[Problem requirements] With the pictures removed, retype the lines from the one holding "Viewport: 1412px width, 840px" through the end of the records, exactly as written.

[Data]
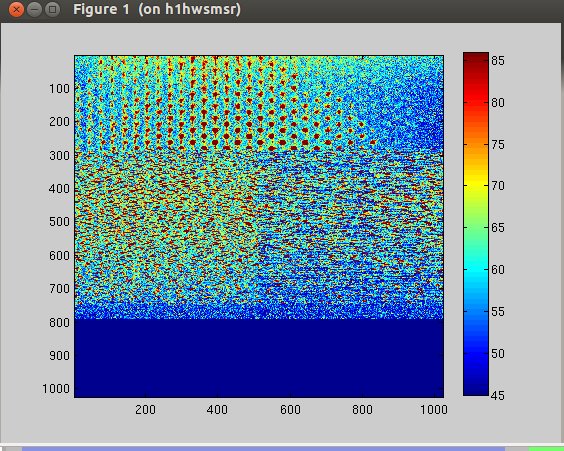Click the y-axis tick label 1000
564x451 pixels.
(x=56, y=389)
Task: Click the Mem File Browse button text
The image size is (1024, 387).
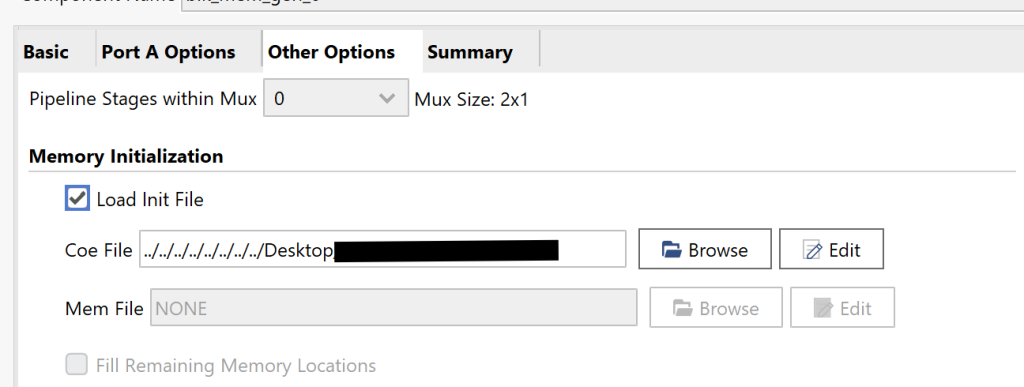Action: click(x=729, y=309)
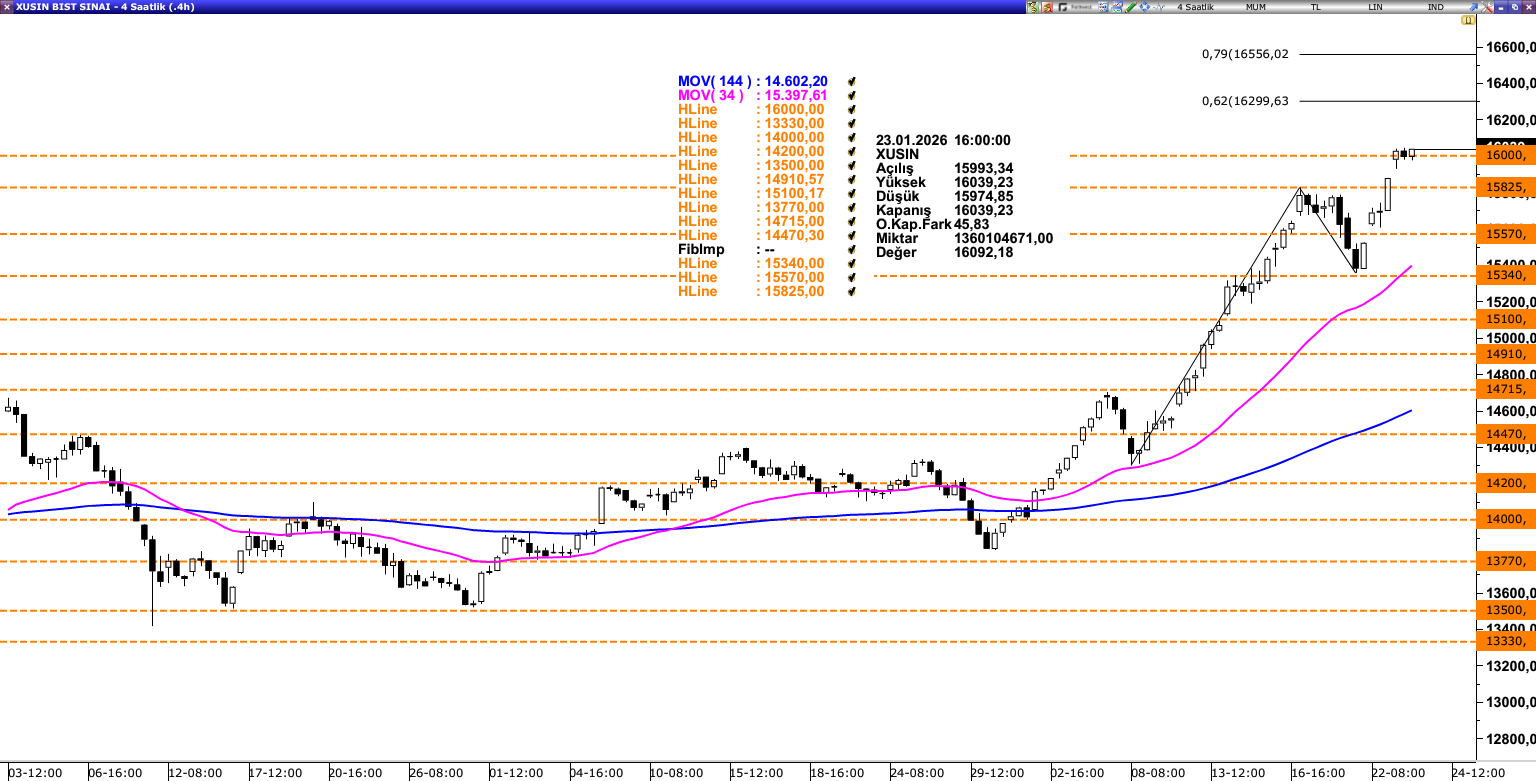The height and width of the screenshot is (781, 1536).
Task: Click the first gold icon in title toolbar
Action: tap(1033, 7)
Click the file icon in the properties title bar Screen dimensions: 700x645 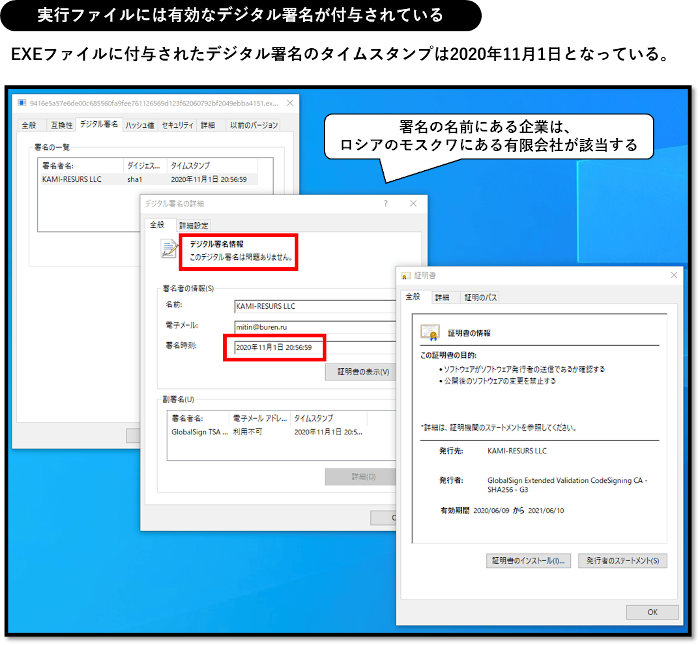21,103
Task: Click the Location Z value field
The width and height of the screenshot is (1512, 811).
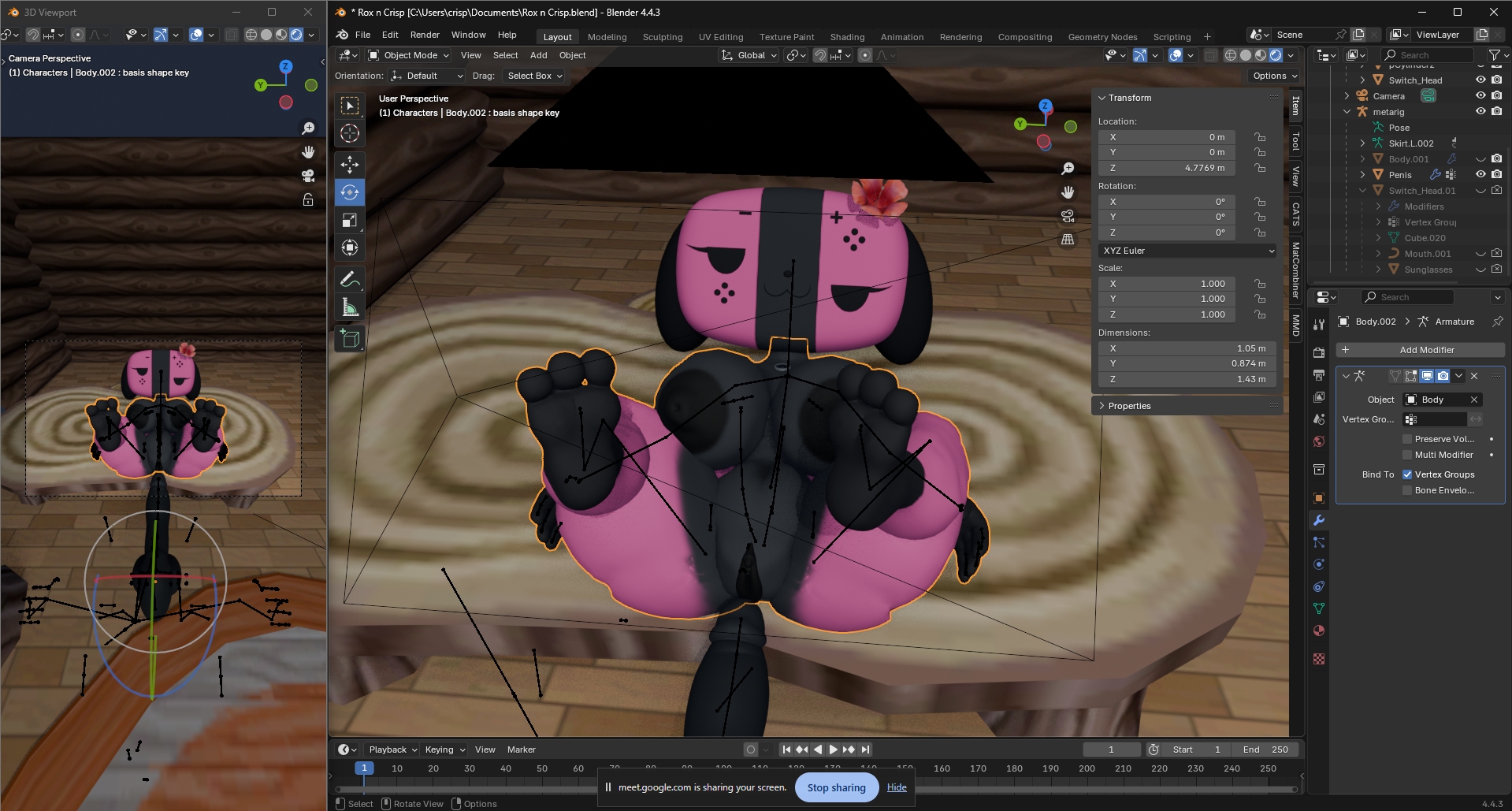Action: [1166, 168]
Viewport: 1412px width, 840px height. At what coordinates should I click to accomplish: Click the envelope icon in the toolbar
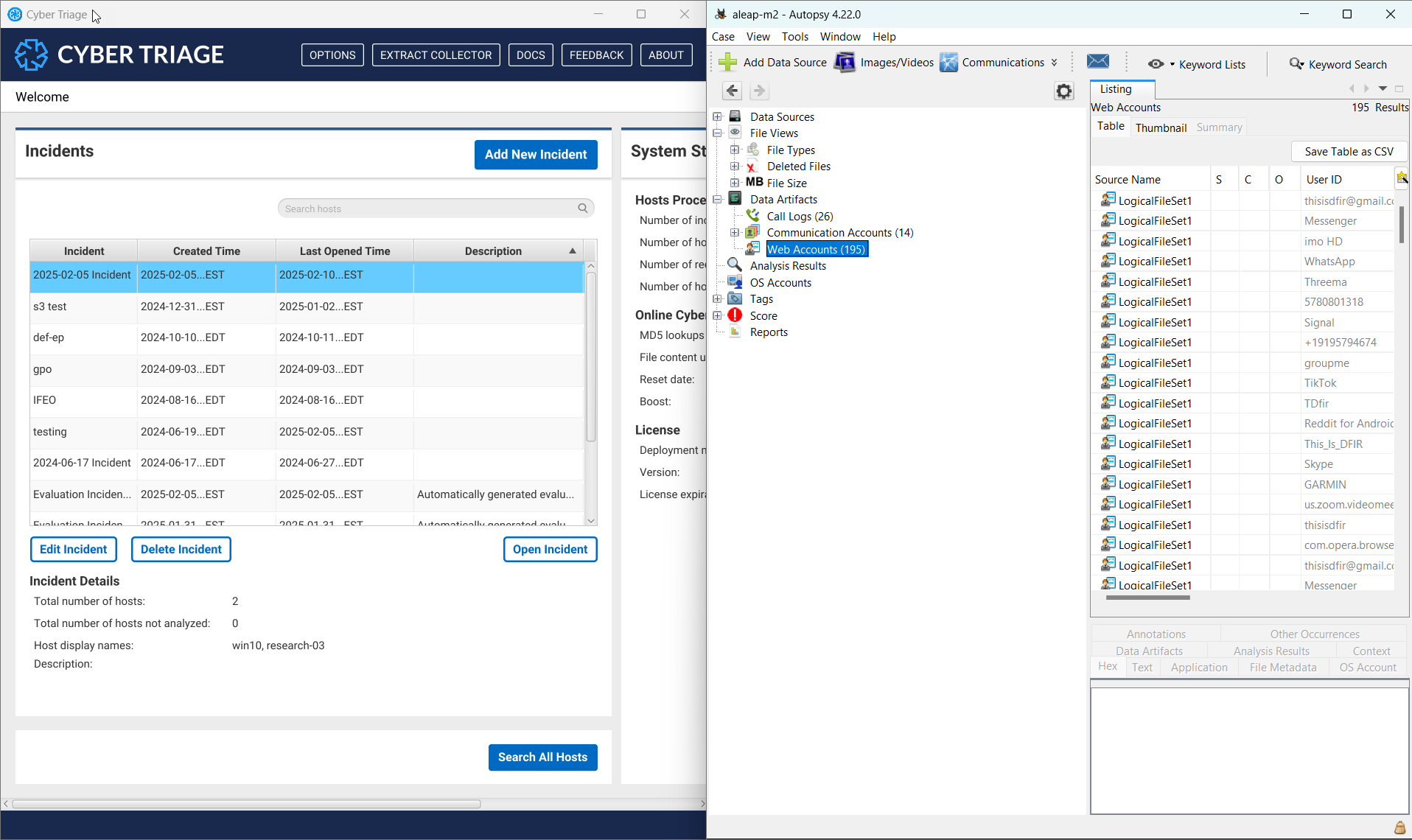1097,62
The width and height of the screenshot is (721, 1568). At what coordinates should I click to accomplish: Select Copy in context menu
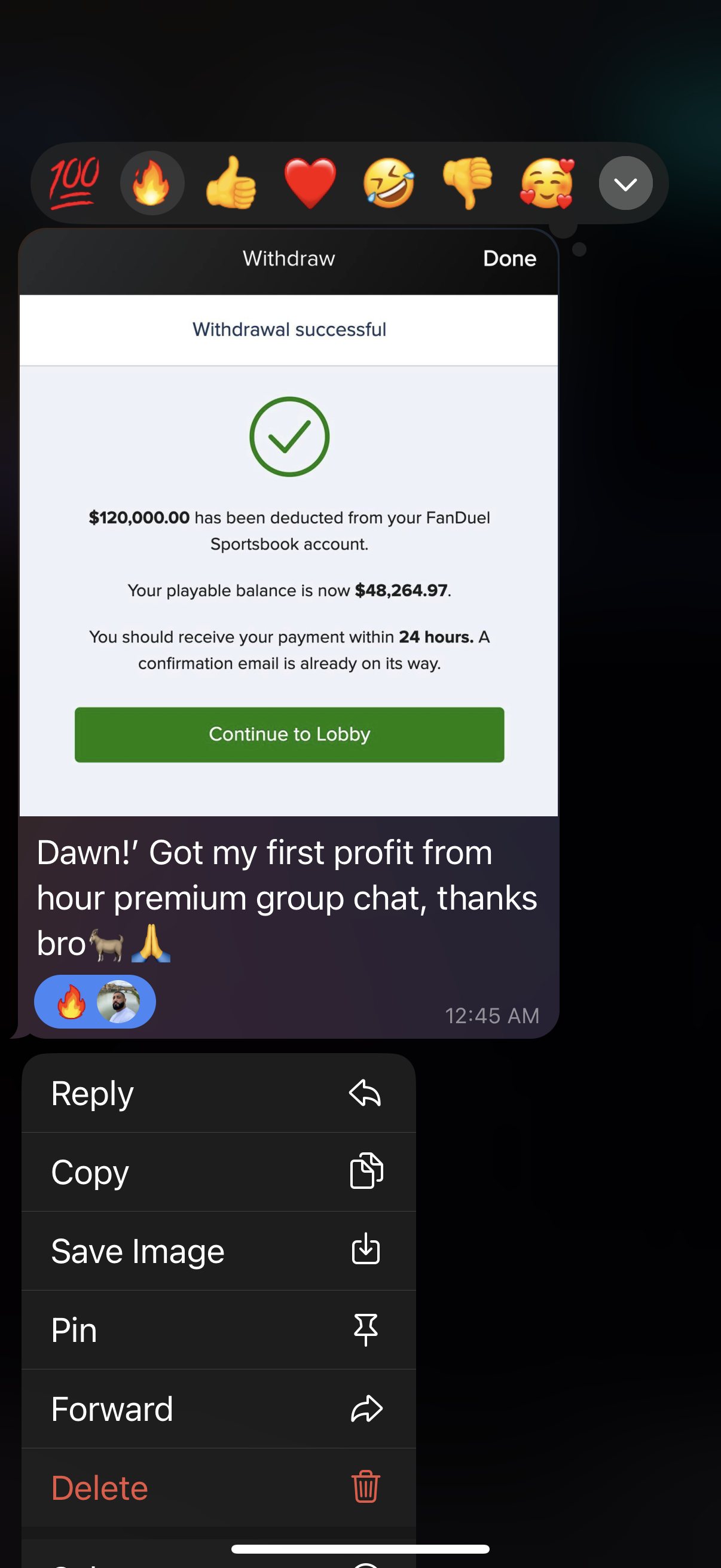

[Completed exercise]
Viewport: 1412px width, 840px height. At what coordinates should I click to accomplish: Click the envelope icon in the toolbar
1097,62
The width and height of the screenshot is (721, 1568). At what coordinates should I click to accomplish: Select Copy in context menu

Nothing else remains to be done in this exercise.